The DeMirjian court reversed;  it concluded that “[a]cts necessary to the comfort, convenience, health, and welfare of the employee while at work, though strictly personal to himself and not acts of service, do not take [the employee] outside the [scope] of his employment[,]” and employers “necessarily contemplate[ ]” that an employee will engage in such acts.  (DeMirjian, supra, 129 Cal.App.2d at p. 765, 278 P.2d 114, internal quotations omitted.)   In other words, an employer cannot deny responsibility for a tort that occurs when an employee engages in an act necessary to his or her comfort and convenience while at work.   The court found that the employee's trip to the washroom was within the scope of employment because using the facilities and smoking were acts necessary to the employee's health and comfort.  (Id., at p. 771, 278 P.2d 114.)  DeMirjian also found the employee's act of stopping to fill the lighter was a deviation, and thus presented a question of fact for the jury as to whether the deviation was substantial enough to be a complete departure from the employer's business to justify removing the employee's tort outside the scope of employment.  (Id. at p. 772, 278 P.2d 114.)

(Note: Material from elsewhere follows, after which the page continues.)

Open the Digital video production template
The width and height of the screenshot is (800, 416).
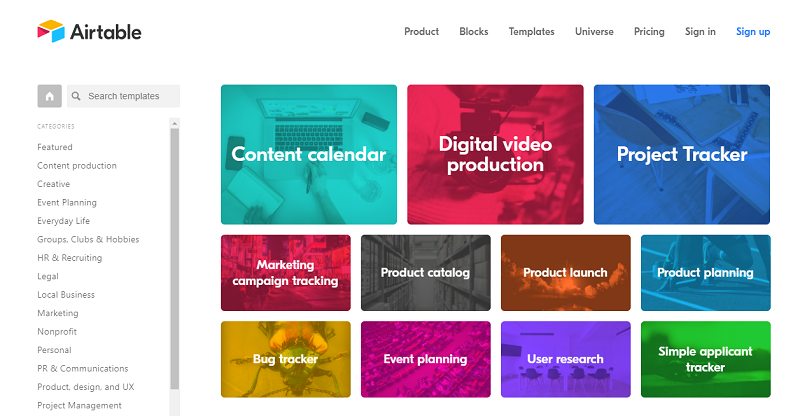point(495,154)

According to Bailey, DeMirjian establishes the general proposition that the respondeat superior relationship continues as a matter of law when an employee is on break and engaging in an act of comfort;  however, Bailey ignores the necessary nexus requirement.  DeMirjian carefully tailored what constitutes an act of comfort and convenience leading to vicarious liability—going to the washroom at work to use the facilities and smoke.  (DeMirjian, 129 Cal.App.2d at p. 772, 278 P.2d 114.)   In other words, DeMirjian implies that the required nexus between the employee's duties and his conduct is present in going to the washroom at work.   However, filling a cigarette lighter with fluid is not necessarily an act of comfort and convenience within the scope of employment, despite the fact the employee had no other available means to light his cigarette.  (Ibid.)  In questioning whether the deviation to fill the lighter was substantial, the DeMirjian court was examining the nexus between the employee's tort and the employer's business.

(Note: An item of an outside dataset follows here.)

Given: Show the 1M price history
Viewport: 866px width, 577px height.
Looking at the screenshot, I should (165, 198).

Bailey also attempts to analogize Shinn's drive to The Cookie Tree to the employee's walk from his work station to the washroom in DeMirjian.   Bailey claims Shinn's trip was necessary to her comfort and convenience.    But Bailey's analogy is faulty.   The DeMirjian court noted that “[a]cts necessary to the comfort, convenience, health, and welfare of the employee while at work ․ do not take [the employee] outside the course of his employment.”  (DeMirjian, supra, 129 Cal.App.2d at p. 765, 278 P.2d 114, italics added.)  DeMirjian is limited because the employee went to the washroom at his place of employment to use the facilities.

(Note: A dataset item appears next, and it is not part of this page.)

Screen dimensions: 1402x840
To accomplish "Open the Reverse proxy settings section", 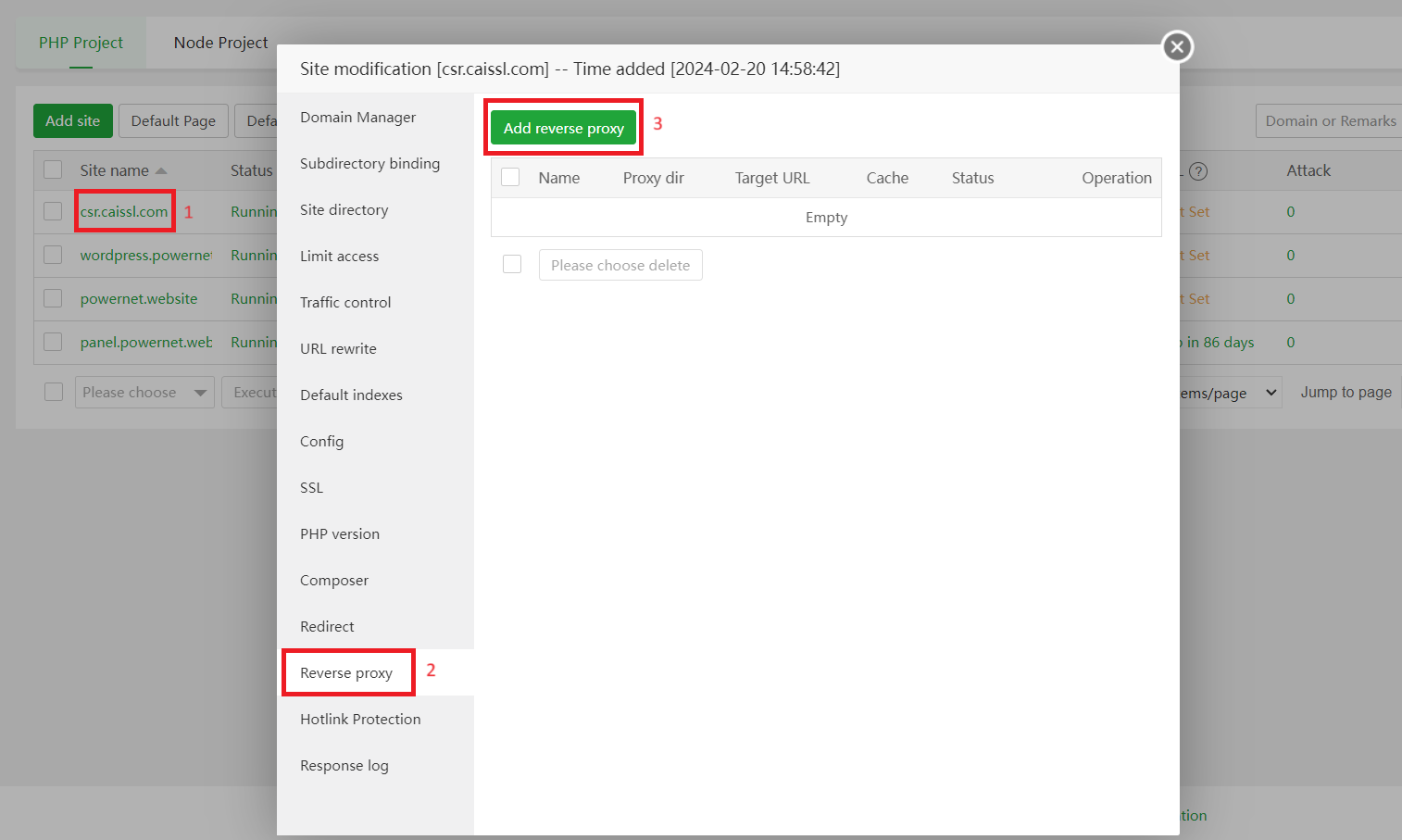I will click(346, 673).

DeMirjian also states, “deviations which do not amount to a turning aside completely from the employer's business, so as to be inconsistent with its pursuit, are often reasonably expected․  In order to release an employer from liability, the deviation must be so material or substantial as to amount to an entire departure.  [Citation.]”  (Id. at p. 766, 278 P.2d 114.)   Bailey claims that Shinn's deviation was a minor one under DeMirjian because Shinn did not “abandon” her job or compromise her effectiveness as a sales cashier when going to The Cookie Tree.   But obviously the DeMirjian court did not consider the deviation of filling the lighter (so the employee could enjoy his act of comfort) to be within the scope of employment as a matter of law.   Shinn did more than just stop her work for a minute to take a bite of a cookie.   She did more than simply walk to Filco's break room to eat cookies.   During a 10 to 15 minute break, she got in her own car and drove off the work premises onto a four-lane thoroughfare to purchase cookies to eat back at work.   This activity is more akin to the DeMirjian employee's deviation to fill the lighter than his walk to the washroom.  (See also Alma W., supra, 123 Cal.App.3d at p. 141, 176 Cal.Rptr. 287;  see also, Annot. 27 A.L.R. 5th 174, Employer's Liability For Negligence of Employee in Driving His or Her Own Automobile, § 87 “Travel on Breaks,” pp. 468–470.)

We conclude that Shinn's trip to The Cookie Tree on her morning break did not encompass risks typical of or broadly incidental to Filco's business or Shinn's duties.

As one would expect, we reach a similar conclusion by examining the closely-related question of whether Shinn's trip was so unusual or startling in the context of Filco's business or in light of Shinn's duties that it would be unfair to impose the cost of Bailey's injuries on Filco.  (Perez, supra, 41 Cal.3d at p. 968, 227 Cal.Rptr. 106, 719 P.2d 676;  Rodgers, supra, 50 Cal.App.3d at p. 619, 124 Cal.Rptr. 143;  Alma W., supra, 123 Cal.App.3d at pp. 141–142, 176 Cal.Rptr. 287.)   The central part of this inquiry asks whether Shinn's trip to The Cookie Tree was a “minor deviation” and foreseeable or a “substantial departure” and unforeseeable.  (Lazar v. Thermal Equipment Corp. (1983) 148 Cal.App.3d 458, 464–465, 195 Cal.Rptr. 890 (Lazar );  DeMirjian, supra, 129 Cal.App.2d at p. 772, 278 P.2d 114.)   As always, a nexus must exist between Shinn's trip to The Cookie Tree and her employment duties or context for Filco to be liable.  (Lisa M., supra, 12 Cal.4th at p. 298, 48 Cal.Rptr.2d 510, 907 P.2d 358;  Alma W., supra, 123 Cal.App.3d at p. 142, 176 Cal.Rptr. 287.)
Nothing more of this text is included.